# Exercise prompt:
In the records that follow, find each line with the word "Ποδιά" and copy it.

Pixel coordinate grounding data:
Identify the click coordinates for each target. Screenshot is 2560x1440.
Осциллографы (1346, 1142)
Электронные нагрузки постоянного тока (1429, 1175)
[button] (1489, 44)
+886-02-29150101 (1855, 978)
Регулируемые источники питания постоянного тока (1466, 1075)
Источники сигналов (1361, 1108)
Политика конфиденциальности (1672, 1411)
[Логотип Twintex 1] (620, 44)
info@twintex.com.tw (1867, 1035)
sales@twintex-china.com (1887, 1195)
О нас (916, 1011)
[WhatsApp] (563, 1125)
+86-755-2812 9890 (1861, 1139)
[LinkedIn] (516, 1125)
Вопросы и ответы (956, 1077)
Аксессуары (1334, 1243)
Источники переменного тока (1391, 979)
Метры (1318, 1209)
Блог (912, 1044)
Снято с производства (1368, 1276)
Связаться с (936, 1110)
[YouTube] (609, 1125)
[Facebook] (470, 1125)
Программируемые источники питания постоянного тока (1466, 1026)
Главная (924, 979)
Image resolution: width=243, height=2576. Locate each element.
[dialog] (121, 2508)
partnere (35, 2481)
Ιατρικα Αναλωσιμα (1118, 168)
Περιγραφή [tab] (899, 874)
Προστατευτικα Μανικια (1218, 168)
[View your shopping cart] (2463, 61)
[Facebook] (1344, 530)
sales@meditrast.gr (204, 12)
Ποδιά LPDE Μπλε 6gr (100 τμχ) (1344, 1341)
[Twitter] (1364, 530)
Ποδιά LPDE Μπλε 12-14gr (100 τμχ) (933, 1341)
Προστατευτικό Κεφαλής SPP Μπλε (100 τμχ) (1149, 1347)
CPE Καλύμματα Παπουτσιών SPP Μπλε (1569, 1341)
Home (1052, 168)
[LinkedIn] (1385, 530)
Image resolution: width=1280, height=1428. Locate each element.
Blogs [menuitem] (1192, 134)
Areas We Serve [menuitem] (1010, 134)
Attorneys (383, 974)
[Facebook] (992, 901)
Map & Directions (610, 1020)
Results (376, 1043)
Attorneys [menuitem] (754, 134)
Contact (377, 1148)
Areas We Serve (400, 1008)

# Exercise answer:
Ποδιά LPDE Μπλε 6gr (100 τμχ) (1344, 1341)
Ποδιά LPDE Μπλε 12-14gr (100 τμχ) (933, 1341)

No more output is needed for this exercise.